We are getting more and more familiar with terms like industry 4.0, the internet of things, big data, artificial intelligence, virtual and augmented reality. But do we know what they actually entail? Do you know how they impact your company? How you can use them in practice and how we keep these new systems up to date?

The global food chain is facing huge challenges: We need to come up with solutions for the world's food problems, respond to the energy transition, fight climate change, and make the right choices in today's capricious geopolitical situation. Competition is fierce, the margins often small. In order to face and cope with all these challenges, digitisation and robotisation of the food production are essential.

Nevertheless, the developments are succeeding each other rapidly and it is very hard for entrepreneurs to keep up with them. So first a word of reassurance: there is really no need to implement all the latest 'gadgets' and innovations into your company in order to be a frontrunner. The main thing is that you always make strategic and well-informed decisions. For that, you need knowledge.

Endless amount of data
These past years, the IT landscape has become increasingly complex. The role of autonomous, completely independent and intelligent systems in production environments is strongly increasing.
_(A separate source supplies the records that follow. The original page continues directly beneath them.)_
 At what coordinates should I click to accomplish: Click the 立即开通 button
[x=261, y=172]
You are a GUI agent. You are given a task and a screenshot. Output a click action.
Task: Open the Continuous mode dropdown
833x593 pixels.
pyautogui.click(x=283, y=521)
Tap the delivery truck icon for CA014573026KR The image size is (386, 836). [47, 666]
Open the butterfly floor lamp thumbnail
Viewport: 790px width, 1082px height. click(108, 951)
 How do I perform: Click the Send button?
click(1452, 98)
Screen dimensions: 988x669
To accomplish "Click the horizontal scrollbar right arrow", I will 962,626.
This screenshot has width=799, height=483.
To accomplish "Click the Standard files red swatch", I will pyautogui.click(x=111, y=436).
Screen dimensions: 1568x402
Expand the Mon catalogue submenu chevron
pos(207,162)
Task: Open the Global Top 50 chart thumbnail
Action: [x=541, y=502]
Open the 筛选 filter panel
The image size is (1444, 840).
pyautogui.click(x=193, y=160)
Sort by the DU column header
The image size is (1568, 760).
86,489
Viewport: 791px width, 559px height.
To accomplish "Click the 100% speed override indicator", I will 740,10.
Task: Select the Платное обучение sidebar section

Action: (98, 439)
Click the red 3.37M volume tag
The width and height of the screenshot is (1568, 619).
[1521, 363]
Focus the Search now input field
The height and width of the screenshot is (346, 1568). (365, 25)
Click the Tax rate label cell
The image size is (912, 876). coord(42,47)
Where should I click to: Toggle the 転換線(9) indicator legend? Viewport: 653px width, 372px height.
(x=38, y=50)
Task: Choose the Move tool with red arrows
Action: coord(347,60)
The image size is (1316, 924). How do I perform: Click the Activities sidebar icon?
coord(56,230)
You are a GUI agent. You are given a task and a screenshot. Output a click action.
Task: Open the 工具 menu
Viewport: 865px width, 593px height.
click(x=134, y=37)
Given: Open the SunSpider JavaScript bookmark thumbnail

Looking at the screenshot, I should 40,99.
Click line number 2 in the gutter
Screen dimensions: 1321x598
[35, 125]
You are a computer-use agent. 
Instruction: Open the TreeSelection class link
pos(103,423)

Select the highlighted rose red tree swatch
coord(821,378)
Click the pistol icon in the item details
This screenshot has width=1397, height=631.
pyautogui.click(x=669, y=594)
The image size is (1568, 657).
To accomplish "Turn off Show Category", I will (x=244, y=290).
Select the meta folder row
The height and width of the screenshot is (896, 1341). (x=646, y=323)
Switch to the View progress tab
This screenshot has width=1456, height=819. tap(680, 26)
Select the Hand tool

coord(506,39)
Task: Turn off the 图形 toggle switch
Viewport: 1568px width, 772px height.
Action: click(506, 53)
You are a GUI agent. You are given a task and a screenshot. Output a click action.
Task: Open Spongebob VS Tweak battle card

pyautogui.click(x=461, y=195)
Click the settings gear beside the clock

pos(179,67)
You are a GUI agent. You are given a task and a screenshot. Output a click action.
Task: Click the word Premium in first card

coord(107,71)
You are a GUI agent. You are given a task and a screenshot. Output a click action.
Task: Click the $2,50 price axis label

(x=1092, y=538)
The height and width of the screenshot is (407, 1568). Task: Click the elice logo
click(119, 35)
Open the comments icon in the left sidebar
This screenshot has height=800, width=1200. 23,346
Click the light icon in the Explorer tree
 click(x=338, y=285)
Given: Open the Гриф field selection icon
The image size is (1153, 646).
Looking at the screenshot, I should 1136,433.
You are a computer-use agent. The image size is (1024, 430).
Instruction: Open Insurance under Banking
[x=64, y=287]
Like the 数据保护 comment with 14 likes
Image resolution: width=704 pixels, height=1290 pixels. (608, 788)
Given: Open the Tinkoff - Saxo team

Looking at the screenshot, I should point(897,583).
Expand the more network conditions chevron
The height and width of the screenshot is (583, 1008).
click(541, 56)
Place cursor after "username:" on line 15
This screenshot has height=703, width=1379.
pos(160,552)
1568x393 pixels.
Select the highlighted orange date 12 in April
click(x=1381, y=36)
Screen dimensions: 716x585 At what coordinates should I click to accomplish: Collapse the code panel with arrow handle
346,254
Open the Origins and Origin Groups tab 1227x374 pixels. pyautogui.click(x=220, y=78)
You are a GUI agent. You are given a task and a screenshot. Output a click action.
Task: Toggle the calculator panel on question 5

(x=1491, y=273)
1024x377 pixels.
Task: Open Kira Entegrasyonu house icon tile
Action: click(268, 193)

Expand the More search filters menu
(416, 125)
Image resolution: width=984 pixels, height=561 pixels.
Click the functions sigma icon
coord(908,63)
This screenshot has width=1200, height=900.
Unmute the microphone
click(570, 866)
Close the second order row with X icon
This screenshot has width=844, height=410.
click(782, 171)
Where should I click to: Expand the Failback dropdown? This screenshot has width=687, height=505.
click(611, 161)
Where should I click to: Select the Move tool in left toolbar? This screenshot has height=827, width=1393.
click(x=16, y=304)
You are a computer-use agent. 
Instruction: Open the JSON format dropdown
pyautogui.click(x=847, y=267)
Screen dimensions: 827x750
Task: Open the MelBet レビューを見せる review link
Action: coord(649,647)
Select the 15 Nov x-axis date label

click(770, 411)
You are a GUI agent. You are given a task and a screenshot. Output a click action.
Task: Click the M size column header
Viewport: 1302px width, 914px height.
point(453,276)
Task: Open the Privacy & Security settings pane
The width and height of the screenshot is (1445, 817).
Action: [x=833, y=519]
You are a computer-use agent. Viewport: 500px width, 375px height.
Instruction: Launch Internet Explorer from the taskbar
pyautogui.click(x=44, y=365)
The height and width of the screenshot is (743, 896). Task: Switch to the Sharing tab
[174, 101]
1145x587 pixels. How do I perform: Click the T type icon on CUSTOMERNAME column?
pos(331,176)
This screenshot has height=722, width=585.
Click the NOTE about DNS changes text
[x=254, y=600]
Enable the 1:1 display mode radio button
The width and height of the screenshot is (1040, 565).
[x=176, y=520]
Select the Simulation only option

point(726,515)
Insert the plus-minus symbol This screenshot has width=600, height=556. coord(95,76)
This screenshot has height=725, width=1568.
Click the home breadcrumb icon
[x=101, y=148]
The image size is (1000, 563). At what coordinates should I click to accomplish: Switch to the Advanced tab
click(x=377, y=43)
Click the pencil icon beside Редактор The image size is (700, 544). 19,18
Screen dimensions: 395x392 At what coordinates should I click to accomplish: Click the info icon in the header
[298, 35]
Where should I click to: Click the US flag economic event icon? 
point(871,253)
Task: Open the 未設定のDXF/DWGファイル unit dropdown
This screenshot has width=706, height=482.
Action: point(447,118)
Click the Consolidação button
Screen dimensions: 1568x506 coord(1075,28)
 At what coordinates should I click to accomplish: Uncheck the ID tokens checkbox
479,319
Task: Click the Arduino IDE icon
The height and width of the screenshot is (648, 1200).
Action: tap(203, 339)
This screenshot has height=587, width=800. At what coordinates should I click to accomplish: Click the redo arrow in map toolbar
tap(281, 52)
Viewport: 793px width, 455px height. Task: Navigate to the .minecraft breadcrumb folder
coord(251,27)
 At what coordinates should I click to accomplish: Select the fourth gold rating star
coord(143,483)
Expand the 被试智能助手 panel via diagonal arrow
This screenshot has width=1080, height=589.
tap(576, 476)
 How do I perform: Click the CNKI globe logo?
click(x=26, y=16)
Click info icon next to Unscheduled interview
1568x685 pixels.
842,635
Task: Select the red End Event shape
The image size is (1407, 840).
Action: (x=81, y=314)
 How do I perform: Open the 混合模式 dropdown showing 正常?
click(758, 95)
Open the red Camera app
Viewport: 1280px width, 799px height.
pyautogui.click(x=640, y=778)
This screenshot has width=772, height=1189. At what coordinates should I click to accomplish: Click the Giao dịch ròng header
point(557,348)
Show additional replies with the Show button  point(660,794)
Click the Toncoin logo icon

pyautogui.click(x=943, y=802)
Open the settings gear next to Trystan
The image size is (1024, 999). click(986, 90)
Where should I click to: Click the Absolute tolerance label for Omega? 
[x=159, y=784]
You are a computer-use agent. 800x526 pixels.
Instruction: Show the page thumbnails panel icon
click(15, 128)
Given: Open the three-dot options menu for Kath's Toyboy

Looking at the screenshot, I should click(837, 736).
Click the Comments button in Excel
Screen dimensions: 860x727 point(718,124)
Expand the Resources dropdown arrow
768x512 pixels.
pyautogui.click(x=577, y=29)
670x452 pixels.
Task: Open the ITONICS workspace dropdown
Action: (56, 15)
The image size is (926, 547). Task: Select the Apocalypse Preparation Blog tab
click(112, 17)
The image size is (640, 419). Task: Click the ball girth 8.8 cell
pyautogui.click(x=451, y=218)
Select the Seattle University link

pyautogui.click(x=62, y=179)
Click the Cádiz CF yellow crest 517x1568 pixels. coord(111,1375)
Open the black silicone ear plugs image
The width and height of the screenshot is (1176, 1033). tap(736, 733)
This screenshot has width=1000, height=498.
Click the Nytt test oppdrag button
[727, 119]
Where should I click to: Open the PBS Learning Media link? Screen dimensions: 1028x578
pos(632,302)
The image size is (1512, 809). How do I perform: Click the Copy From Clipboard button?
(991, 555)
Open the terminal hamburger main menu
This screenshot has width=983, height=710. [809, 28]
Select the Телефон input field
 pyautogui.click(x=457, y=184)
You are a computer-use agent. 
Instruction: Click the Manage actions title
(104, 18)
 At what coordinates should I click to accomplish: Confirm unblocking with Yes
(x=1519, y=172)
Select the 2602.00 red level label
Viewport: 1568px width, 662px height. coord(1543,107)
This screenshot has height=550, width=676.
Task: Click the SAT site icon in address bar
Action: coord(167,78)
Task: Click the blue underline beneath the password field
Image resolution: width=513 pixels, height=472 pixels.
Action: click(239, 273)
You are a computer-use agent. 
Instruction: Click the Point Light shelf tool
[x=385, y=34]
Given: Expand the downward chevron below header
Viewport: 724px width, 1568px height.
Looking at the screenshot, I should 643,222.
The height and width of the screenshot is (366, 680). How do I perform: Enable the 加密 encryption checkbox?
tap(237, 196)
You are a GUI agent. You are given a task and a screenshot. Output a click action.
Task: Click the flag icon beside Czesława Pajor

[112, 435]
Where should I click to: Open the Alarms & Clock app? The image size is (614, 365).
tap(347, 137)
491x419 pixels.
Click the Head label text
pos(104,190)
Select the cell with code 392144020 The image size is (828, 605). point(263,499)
Drones in the agricultural sector are no longer exceptional, sophisticated grippers with improved built-in sensors are commonplace. In logistics, we see warehouses with AGVs (automatic guided vehicles) and SDVs (self-driving vehicles). All those drones, robots, and cobots collect an endless amount of data. The trick is to turn this data into valuable and usable information that will help your company to function and perform (even) better, to increase the efficiency, to reduce costs, and to create value.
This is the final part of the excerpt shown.